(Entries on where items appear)
•••

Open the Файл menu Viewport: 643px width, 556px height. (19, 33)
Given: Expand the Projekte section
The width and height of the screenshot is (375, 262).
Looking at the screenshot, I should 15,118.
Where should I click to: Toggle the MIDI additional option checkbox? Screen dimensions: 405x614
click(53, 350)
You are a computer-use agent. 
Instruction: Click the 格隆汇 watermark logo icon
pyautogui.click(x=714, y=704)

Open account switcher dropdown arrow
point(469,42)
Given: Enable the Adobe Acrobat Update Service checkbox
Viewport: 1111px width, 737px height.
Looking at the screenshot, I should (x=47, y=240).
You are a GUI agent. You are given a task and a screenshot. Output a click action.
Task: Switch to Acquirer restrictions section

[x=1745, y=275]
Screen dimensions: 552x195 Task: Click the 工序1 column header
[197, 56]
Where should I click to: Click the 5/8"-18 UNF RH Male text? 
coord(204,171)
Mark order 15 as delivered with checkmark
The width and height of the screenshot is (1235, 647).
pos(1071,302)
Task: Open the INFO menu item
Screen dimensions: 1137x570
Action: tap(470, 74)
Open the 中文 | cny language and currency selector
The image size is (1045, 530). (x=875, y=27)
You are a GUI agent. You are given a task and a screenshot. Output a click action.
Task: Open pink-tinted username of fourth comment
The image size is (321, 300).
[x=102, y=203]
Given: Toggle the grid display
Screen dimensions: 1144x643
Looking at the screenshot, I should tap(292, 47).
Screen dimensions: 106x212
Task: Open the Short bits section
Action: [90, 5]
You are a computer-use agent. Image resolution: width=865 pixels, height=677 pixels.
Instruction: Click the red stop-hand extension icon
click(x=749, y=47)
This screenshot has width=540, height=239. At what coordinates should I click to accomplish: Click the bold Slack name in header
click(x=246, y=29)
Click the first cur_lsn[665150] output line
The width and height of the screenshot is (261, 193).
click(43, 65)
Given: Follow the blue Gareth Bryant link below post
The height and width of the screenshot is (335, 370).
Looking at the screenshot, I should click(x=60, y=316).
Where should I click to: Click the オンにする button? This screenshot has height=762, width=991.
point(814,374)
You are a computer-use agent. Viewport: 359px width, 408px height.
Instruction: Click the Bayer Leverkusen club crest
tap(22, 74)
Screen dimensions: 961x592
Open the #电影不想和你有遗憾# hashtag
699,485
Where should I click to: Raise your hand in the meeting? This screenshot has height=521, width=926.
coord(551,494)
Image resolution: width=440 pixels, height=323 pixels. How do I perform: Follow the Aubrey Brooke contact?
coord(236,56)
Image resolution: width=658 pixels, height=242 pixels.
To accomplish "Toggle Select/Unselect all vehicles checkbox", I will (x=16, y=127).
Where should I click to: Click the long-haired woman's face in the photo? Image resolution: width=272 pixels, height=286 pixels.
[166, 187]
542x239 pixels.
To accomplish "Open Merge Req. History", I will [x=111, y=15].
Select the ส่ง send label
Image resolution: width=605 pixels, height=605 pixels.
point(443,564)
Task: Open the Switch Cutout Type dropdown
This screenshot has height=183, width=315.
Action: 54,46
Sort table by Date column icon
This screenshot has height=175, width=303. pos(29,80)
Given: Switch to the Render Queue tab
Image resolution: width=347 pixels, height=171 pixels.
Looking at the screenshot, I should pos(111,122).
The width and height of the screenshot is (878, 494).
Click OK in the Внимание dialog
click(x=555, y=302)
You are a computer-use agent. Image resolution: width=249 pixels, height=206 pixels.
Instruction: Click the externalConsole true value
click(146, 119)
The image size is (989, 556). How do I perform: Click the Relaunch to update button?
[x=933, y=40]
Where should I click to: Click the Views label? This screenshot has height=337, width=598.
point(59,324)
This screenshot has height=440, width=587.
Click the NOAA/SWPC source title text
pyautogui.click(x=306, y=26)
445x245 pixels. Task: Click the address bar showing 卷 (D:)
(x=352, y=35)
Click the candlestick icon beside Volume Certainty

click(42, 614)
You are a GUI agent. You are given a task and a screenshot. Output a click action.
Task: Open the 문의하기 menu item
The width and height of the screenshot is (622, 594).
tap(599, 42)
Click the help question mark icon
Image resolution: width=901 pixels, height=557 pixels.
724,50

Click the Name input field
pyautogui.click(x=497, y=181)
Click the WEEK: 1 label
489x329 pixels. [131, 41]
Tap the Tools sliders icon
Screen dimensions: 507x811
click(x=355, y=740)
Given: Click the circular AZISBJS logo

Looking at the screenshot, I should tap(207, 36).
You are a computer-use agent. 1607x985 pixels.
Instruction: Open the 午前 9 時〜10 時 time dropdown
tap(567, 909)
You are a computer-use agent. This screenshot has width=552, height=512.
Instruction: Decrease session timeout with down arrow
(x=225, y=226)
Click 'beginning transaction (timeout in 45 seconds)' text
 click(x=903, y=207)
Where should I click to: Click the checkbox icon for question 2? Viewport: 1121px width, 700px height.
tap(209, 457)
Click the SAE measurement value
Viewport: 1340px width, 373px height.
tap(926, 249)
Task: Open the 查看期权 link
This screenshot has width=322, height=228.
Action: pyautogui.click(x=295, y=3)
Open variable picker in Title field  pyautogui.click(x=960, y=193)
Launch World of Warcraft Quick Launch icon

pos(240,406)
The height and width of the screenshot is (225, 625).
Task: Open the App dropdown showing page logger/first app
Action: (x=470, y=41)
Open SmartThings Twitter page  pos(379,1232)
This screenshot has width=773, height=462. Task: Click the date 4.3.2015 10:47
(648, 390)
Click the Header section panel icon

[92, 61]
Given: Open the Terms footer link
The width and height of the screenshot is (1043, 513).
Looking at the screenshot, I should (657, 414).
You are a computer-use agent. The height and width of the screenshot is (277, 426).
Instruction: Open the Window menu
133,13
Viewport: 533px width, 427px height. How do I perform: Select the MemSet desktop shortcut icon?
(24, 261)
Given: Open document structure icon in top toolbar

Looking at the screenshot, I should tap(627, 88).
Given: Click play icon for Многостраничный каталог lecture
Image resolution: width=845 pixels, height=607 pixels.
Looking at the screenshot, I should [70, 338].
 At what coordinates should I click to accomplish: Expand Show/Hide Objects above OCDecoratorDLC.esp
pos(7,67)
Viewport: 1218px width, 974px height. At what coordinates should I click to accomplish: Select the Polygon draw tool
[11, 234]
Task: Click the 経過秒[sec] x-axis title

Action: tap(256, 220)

•••

Your task
Starting at the line that contains "Viewport: 1218px width, 974px" and ending with the last of the entries, recast those entries as a two-column CSV with the headers request and answer. Give one row per entry, put each value in a single quoted field, and replace any line breaks inside a value with spaces.

Worked answer
request,answer
"Viewport: 1218px width, 974px height. At what coordinates should I click to accomplish: Select the Polygon draw tool","[11, 234]"
"Task: Click the 経過秒[sec] x-axis title","Action: tap(256, 220)"